I open my eyes, and I immediately realise that nothing has changed overnight. There is still a huge ache in my chest, and one all-consuming thought in my mind: Thomas. Although it is still very early- the sun has hardly risen – I know I have to get up. If I stay in bed, I will start to think about my baby. I will wonder if I will survive Thomas’ death and the tears will again begin to flow. I don’t want to start the day in a melancholy mood without hope, so I swing my legs over the side of the bed and get moving.
I shower and dress and eat breakfast automatically, and soon I find myself standing in the kitchen. A wave of grief sweeps through me, but I set my lips firmly together and I banish all thoughts of my baby. Instead, I think about washing the dishes.
But a voice says, “Give in. Cry!”
And the tears start to seep from my eyes.
“Who can be expected to shoulder this burden? It’s too much. No one cares that you’re hurting so much. Give in. It will never get any better.”
The tears are flowing freely now and I sob. I want to sink to the floor, allowing my misery to overcome me. I want to cry, “It’s all too difficult. I’ve had enough.” I want to despair.
But I don’t.
I start to say, “Saint Michael the Archangel, defend us in the battle.
Be our protection against the malice and the snares of the devil…”
I put one foot in front of the other and keep going, and somehow I make it through this difficult moment. I call upon St Michael the Archangel many times, and I keep moving through the day, until it finally ends.
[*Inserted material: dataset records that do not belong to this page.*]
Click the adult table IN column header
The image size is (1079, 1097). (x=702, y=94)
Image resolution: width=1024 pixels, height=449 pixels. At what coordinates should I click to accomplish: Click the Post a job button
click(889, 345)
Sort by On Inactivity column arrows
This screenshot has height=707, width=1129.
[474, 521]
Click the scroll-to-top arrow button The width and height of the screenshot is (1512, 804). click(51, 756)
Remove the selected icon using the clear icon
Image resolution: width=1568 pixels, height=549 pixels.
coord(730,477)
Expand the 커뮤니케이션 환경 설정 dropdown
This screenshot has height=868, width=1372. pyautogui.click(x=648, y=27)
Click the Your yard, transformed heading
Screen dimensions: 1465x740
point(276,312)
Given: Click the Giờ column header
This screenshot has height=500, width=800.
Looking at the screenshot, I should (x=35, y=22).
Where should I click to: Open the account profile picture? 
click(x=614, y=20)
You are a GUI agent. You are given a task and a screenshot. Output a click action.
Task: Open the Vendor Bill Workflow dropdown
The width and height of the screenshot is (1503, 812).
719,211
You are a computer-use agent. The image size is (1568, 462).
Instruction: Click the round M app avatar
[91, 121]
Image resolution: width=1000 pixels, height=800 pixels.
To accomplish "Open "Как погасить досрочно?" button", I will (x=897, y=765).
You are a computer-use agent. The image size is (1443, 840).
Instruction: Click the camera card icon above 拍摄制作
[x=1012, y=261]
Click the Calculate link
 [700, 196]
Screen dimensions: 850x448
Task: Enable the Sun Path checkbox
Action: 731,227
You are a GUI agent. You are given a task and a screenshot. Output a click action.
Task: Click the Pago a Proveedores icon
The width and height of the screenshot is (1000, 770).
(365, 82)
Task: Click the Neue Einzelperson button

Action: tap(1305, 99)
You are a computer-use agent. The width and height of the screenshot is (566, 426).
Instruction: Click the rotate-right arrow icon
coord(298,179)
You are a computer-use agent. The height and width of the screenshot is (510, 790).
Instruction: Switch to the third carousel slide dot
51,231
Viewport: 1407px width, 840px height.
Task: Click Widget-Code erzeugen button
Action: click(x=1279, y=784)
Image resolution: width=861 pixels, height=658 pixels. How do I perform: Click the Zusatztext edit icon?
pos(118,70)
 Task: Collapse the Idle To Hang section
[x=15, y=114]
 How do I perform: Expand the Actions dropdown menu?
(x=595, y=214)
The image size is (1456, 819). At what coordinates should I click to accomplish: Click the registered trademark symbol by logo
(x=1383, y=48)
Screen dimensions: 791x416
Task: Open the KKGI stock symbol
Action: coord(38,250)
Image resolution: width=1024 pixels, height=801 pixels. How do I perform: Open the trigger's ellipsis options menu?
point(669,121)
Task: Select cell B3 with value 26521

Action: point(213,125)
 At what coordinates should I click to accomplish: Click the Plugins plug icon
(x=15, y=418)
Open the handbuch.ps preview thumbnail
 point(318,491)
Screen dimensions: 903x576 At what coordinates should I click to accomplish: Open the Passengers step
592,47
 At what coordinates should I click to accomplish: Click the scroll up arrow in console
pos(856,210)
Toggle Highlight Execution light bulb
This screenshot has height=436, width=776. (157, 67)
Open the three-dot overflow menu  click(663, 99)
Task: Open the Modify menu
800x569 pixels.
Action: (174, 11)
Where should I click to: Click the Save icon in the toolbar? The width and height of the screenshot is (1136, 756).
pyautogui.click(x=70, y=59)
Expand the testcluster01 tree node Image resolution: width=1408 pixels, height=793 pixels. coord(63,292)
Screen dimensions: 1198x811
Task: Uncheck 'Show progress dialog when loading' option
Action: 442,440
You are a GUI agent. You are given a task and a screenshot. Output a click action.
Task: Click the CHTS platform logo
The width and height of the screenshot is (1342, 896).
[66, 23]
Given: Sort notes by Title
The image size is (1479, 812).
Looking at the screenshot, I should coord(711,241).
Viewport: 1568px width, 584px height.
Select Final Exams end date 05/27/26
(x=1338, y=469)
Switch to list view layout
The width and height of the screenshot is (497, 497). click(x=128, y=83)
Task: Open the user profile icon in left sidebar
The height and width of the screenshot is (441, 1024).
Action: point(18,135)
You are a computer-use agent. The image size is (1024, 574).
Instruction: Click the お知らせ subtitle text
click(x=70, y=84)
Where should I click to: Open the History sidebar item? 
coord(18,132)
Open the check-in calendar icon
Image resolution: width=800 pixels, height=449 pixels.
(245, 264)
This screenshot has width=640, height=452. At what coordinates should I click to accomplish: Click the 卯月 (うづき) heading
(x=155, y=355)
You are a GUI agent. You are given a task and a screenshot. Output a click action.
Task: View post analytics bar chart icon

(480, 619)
As I climb into bed, I think about the next day and the next and the next… How long will I have to keep struggling through this dark grief-filled world? Will it really get any better?
And then I realise something. I have survived another day.
I hear a voice, “Don’t look ahead. Take one day at a time. That’s all you have to do. You’re doing well.”
And I reply, “Jesus, I trust in you.”
Saint Michael the Archangel,
defend us in the battle.
Be our protection against the malice and snares of the devil.
May God rebuke him, we humbly pray;
and do Thou, O Prince of the Heavenly Host,
by the Divine Power of God,
cast into hell Satan and all the other evil spirits
who roam through the world seeking the ruin of souls.
Please share more of my grief posts at my blog, Sue Elvis Writes
I understand completely your pain I lost my baby Jeremiah and is hard when I think I’m good I noticed that it still hurts more my heart just breaks more I cry more tears just come out …..But day by day …im trying to move forward.
Andrea, I am so sorry for your loss and the pain you are enduring at the moment. I wrote this post the other day, but I lost my son some years ago. Even though time has passed, I still remember vividly the feelings of near-despair I had. It was hard to believe sometimes that I’d ever feel happy again. I thought I would never survive the pain. I did make it through to the other side though. I just kept praying and trying to plod on, and gradually I felt the burden become lighter.
Yes, I also remember how some days I’d feel good. I would think the worse was over, and then I’d fall back down into that pit of grief again. The tears would flow and my heart too felt like it was breaking all over again. As the months passed though, days like this became further and further apart. I started to hope and even believe I’d survive.
One day at a time, that’s all we have to focus on. That’s all we have the energy to face. Andrea, I will keep you in my prayers. I hope you can keep moving forward, and one day you will be able to smile as you think of Jeremiah. God bless you!